Nevertheless, obesity is now an epidemic in developed nations including the US and the UK, so much so that “plus-sized persons” are now specially catered to in marketing and advertising. Socially, pointing out that someone really ought to lose weight has become labeled as “body-shaming”, and the person pointing it out becomes the socially “shamed” one.
Through 2016, almost 70% of US adults were considered to be overweight, way up from just 41% in 1974.Prevalence of obese adult males in the US has gone through the ceiling since the mid-1970s going from 10% of males being obese in 1975, to 35% in 2016.
The same trendline is true for European Union nations, numbers went from 39% in 1975 to 59% in the same period.If people in developed nations are supposedly eating smarter, healthier diets now in contrast to 40 years ago, we shouldn’t be seeing these upward trends in obesity and “plus-sized” individuals.
So, what’s going on here?
For one thing, critics of the “plant-based” dietary trends, especially veganism, say that meat isn’t inherently bad for you, which is why it smells and tastes so good to us. There’s a growing counterpoint trend of positive results from eating a “carnivore” diet consisting of almost nothing but meat (including fish), in fact. Critics of vegans’ hatred of eating meat and dairy say that the truly unhealthy meat is corn-fed, rather than grass-fed, beef (and farmed rather than wild-caught fish). Cattle aren’t supposed to eat corn, but Industrial Age farmers started feeding it to them because they got fatter, and got so faster, and nobody knew any better (some people even thought this corn-fed beef tasted better). But this makes the cattle sick, and eating “sick beef” isn’t going to help humans get fitter and leaner. (Corn isn’t healthy for human beings, either.)

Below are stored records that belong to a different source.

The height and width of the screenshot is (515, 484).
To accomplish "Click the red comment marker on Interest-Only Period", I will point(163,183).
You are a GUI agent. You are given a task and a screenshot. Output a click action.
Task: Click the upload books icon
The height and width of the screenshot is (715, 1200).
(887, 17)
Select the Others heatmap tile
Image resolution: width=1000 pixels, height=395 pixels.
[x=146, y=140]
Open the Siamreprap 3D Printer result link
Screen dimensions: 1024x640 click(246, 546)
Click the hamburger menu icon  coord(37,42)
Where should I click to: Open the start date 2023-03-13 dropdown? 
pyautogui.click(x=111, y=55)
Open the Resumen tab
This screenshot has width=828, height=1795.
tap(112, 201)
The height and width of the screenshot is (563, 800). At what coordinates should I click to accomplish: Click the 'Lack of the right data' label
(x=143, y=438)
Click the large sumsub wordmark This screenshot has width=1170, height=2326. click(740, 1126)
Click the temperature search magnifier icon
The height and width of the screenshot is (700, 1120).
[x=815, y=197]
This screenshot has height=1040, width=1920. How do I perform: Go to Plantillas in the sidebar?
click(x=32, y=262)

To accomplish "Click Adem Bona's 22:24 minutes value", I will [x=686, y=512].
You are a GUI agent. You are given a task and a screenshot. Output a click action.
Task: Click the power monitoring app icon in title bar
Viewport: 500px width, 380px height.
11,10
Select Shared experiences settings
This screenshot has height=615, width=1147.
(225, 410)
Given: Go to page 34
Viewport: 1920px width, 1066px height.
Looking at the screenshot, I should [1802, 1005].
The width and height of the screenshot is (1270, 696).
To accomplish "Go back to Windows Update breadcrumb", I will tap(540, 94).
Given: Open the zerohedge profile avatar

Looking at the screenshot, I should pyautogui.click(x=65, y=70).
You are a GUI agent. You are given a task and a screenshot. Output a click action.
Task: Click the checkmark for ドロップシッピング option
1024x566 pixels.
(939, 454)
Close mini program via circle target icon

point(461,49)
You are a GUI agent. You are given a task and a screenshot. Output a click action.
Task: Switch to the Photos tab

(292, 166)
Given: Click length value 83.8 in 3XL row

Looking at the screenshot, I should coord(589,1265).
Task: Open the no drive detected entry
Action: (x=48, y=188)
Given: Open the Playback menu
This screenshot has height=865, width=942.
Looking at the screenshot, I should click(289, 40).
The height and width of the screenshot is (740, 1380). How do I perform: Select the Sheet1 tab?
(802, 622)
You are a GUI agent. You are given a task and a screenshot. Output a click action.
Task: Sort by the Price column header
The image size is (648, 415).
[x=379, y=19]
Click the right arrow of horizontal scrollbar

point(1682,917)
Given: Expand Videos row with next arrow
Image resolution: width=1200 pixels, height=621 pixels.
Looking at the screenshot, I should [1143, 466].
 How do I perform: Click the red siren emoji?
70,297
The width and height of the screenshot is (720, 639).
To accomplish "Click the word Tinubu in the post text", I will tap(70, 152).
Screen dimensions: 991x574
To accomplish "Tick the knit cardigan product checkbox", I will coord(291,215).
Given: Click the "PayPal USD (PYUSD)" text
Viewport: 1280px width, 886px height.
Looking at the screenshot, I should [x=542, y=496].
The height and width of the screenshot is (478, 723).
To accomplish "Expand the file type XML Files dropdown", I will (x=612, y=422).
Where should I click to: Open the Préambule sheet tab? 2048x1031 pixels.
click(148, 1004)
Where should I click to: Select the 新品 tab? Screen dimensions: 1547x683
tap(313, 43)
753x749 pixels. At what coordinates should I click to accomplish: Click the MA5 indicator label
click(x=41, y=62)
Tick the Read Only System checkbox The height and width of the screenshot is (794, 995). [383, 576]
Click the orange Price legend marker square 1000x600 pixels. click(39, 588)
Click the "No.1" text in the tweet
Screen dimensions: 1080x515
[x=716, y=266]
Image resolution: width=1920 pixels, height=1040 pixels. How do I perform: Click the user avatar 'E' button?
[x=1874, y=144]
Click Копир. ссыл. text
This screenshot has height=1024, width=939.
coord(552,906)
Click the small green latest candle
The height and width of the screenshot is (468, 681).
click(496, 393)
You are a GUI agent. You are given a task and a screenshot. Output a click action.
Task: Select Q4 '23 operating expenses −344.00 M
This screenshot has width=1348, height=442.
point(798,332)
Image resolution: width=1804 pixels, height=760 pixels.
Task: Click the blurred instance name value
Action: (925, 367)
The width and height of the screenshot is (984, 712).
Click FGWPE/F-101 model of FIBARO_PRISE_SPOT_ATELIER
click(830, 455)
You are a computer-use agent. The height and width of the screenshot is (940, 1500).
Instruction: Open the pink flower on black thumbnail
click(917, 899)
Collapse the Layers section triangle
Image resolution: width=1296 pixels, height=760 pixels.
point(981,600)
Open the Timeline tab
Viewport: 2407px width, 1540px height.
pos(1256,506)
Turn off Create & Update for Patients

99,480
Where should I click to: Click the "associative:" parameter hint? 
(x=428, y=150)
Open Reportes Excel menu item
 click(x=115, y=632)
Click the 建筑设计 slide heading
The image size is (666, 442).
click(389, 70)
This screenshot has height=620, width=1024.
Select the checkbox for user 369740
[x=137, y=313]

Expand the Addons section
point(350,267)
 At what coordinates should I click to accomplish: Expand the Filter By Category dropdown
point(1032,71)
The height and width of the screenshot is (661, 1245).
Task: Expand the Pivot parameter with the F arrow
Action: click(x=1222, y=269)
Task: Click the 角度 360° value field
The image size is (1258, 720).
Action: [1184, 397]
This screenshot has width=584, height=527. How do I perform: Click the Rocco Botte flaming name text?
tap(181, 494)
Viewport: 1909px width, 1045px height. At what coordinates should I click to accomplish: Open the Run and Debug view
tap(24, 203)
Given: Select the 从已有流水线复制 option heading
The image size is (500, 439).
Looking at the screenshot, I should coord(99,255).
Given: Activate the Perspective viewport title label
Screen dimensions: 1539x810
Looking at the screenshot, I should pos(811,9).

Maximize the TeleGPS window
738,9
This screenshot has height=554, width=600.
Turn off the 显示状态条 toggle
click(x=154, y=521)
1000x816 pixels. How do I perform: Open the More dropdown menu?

Critics of modern plant-based dietary trends are quick to point out evidence that low-fat diets also aren’t healthier for you. In recent times, eating butter and drinking whole milk have been vindicated by health science. And hey, let’s face it: they taste better than their alternatives, too.
But critics of modern plant-based dietary trends are perhaps most scathing in their diatribes about soy. They point out that soy is ubiquitous in modern diets because soybeans are easy and cheap to grow, and they grow quickly.
Finally, a major part of the obesity epidemic may be something that’s found not only in fast food restaurants but also in the common household pantry: vegetable oils. Vegetable oils were thought to be healthier than butter for cooking, but that notion may have to be reversed too.